I was just thinking that perhaps the main threat to long-beaked echidnas if they still occur (apart for the hunting by aborigines) might be foxes. I had a quick google and it seems that while foxes have been recorded in the Kimberley they aren't established there (hence good populations of smaller marsupials and other animals), which is good news.
 
Now why didn't you guys say there are aboriginal cave paintings of the long beaked echidna? I just read the journal paper, and I find that to be the most compelling evidence for it having survived into modern times.
 
Now why didn't you guys say there are aboriginal cave paintings of the long beaked echidna? I just read the journal paper, and I find that to be the most compelling evidence for it having survived into modern times.
the paintings are generally believed to be of a late Pleistocene age (i.e. not modern!) - although that may simply be because that is when long-beaked echidna species were thought to have become extinct. There are also aboriginal cave paintings of animals considered to be diprotodons, thylacoleo, giant kangaroos, etc. That doesn't mean they survived into the recent past. It just means aborigines have been in Australia for tens of thousands of years.
 
Now why didn't you guys say there are aboriginal cave paintings of the long beaked echidna? I just read the journal paper, and I find that to be the most compelling evidence for it having survived into modern times.
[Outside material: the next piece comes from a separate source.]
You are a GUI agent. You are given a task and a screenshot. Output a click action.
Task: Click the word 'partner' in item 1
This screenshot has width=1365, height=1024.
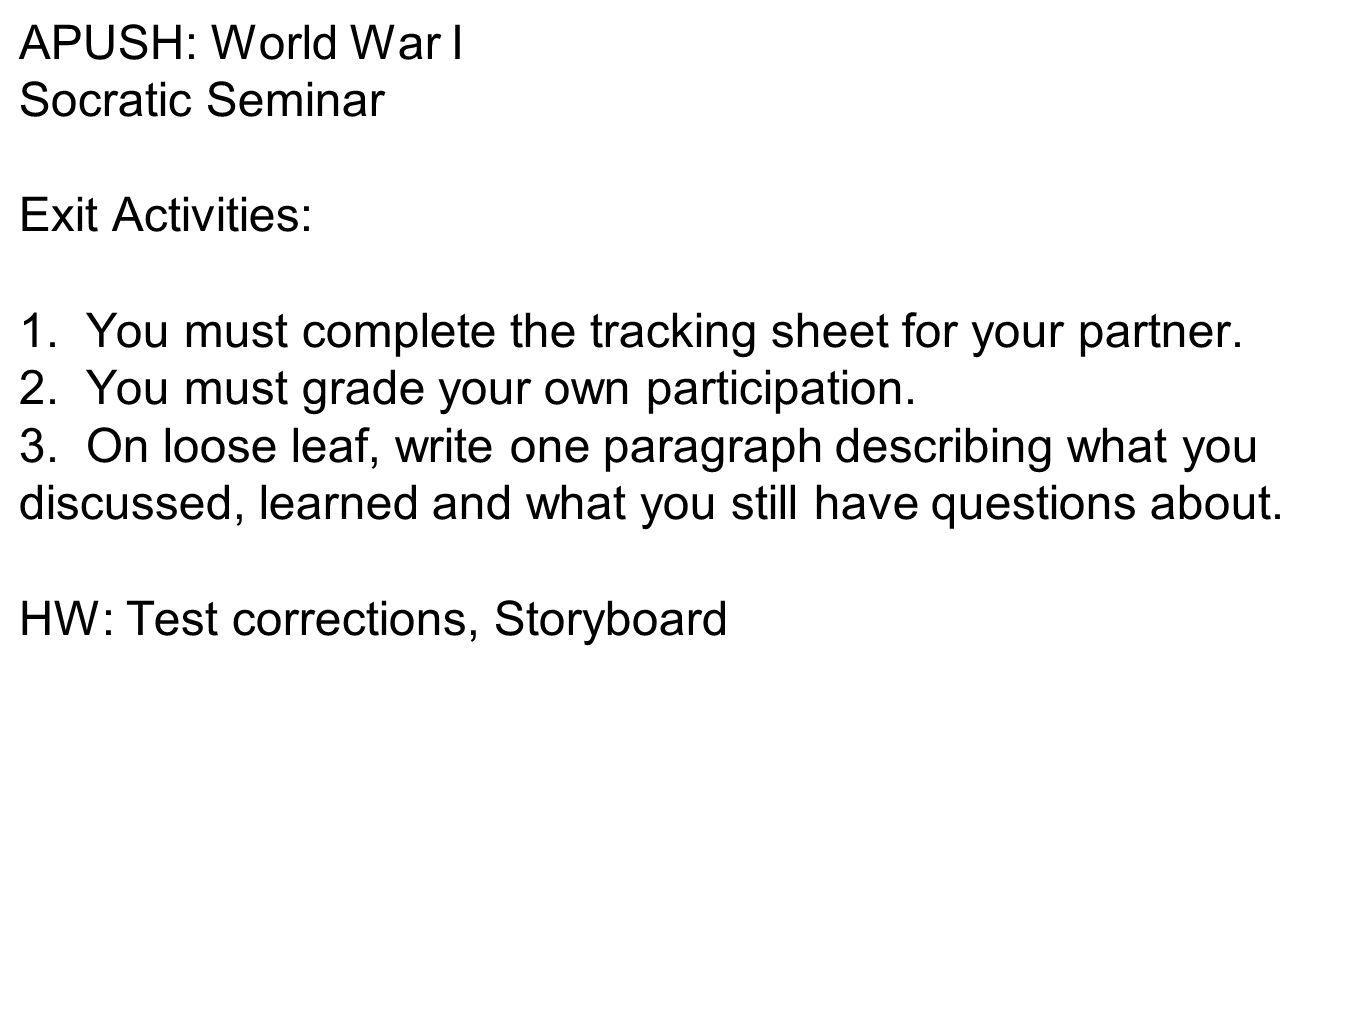[x=1153, y=334]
We actually thought you would read the paper before jumping to conclusions :p
 
But, a lot of those cave paintings were done yesterday (almost). I remember going on a tour of Kakadu, and the tour guide was saying that the paintings in the cave ranged from the 1960s to hundreds of years ago. Our private joke is that they were really painted a few years ago for tourists like us who wouldn't know better.

Although the aborigines have been here for tens of thousands of years, it does not necessarily mean that those paintings are at least 10,000 years old. Unless organic material was used to make the rock art (like charcoal), I don't believe that the art can be reliably dated. Scientists often say "hey, we know giant kangaroo went extinct 50,000 years ago and here is a painting of giant kangaroo, so it follows logically that is painting is at least as old as that". The other explanation, of course, is that the painting is not that old because the giant kangaroo survived for much much longer.

I am inclined to believe that the echidna rock art is not very old, unless scientific testing says otherwise. Of course, the stuffed specimen - and not the art - is the topic of discussion.
 
Are there any Pleistocene giant echidna subfossils that could be used for DNA analysis to compare with the putative modern Australian sample and see if they are distinct from the New Guinea population?
 
Are there any Pleistocene giant echidna subfossils that could be used for DNA analysis to compare with the putative modern Australian sample and see if they are distinct from the New Guinea population?

Hell, let's make it simpler: for starters, compare this specimen's DNA with the corresponding New Guinea species' DNA to see if they are one and the same. (That wasn't done for this journal paper, was it?)
 
Helgen tantalisingly hinted at the discovery of the third genus of monotremes surviving into the 20th century in May 2011. Had to wait a year and a half, but well worth it!